# start of Excerpt provided

Return to the Secret Garden by Holly Webb

30262319Return to the Secret Garden by Holly Webb is a magical story. Webb has placed the sequel in 1939 which is effective as it presents a believable way to bring children back to Misselthwaite Hall with the same sense of abandonment, a search for family and a need to belong. It is also effective as the whole concept of being taken away from the city and deposited in the middle of the countryside in a big rambling old house is very appealing to children.

Orphaned Emmie, has the same traits as Hodgson Burnett’s Mary, making her a little awkward and hard to like because of her stubborn attitude and slight unkindness. Emmie’s character softens very quickly as the novel continues and there is a lot of empathy and sympathy created for her when her more lonely and vulnerable side is revealed once the children arrive at the Hall and she explores the grounds.

Emmie is desperate to find something for herself. She wants to find a place for herself, a place to belong and in which to be happy. She stumbles across an old diary written by Mary and the similarities between them as subtly revealed. On her discovery of the Robin, who seems to want to communicate so much more to Mary than just his pretty song, Mary writes sadly “I don’t think I ever had a friend and I should like one.” Emmie’s relationship with her kitten Lucy exactly mirrors this. Webb has modernised Mary’s voice so her diaries are very accessible and read as fluently as a contemporary character.

# end of Excerpt provided

To do: Repeat word for word the passage of the book review above that begins at the words "Orphaned Emmie, has" and stops after the words "explores the grounds.".

# start of Information supplied

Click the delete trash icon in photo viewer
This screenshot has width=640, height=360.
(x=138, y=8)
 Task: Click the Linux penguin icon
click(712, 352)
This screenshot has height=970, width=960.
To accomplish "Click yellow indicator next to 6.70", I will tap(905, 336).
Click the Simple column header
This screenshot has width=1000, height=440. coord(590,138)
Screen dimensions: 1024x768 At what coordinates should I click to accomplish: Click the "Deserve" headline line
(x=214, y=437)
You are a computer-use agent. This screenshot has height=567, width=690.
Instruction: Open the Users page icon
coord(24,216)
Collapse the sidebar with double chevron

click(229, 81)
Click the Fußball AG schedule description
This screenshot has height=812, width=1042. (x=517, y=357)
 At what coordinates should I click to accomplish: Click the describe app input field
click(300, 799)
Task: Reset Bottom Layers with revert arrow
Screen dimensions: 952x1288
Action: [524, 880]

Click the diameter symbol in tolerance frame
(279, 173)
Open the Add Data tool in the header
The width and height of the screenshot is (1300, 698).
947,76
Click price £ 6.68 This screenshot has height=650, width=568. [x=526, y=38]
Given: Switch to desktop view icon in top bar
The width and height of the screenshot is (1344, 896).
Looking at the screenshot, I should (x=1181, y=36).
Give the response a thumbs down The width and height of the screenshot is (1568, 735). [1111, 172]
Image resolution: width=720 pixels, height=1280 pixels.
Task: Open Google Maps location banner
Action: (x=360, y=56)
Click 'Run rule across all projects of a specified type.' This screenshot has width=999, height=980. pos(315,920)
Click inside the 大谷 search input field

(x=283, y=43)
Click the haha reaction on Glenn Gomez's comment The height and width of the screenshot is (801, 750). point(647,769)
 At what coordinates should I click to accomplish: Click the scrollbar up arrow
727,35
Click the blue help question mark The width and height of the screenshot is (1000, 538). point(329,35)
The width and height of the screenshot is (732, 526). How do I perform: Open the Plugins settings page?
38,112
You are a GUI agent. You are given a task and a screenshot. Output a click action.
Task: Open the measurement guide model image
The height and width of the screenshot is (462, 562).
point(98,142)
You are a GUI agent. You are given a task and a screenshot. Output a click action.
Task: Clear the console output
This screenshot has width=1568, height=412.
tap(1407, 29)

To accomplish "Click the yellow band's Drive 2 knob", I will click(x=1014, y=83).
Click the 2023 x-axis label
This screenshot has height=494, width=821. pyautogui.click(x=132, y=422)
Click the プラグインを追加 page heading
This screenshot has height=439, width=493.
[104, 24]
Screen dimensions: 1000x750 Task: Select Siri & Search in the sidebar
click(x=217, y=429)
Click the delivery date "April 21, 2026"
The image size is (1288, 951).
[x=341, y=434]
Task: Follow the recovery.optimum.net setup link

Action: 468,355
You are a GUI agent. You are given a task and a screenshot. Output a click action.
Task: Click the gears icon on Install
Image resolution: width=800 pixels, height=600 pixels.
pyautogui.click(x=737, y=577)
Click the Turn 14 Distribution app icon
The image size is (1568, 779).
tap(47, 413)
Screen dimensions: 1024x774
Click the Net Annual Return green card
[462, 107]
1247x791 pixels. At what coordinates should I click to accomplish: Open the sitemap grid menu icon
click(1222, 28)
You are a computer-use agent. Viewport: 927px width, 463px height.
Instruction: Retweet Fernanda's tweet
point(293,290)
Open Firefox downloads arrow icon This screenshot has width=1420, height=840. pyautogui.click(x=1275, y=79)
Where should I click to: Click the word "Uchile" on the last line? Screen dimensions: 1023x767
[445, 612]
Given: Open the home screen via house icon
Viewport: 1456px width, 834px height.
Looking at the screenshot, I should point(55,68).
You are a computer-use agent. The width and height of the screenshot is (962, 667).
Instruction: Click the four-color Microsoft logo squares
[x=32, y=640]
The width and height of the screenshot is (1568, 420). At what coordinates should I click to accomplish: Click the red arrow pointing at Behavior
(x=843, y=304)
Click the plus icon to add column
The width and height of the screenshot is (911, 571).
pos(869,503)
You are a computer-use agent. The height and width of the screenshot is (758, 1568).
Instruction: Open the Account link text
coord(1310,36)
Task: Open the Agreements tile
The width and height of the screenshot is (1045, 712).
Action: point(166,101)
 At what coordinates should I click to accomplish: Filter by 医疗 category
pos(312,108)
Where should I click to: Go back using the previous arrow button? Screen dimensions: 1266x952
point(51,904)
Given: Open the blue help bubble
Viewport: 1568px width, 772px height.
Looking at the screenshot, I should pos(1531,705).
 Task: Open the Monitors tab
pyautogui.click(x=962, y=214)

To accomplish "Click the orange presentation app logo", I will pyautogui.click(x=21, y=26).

# end of Information supplied

Response:
Orphaned Emmie, has the same traits as Hodgson Burnett’s Mary, making her a little awkward and hard to like because of her stubborn attitude and slight unkindness. Emmie’s character softens very quickly as the novel continues and there is a lot of empathy and sympathy created for her when her more lonely and vulnerable side is revealed once the children arrive at the Hall and she explores the grounds.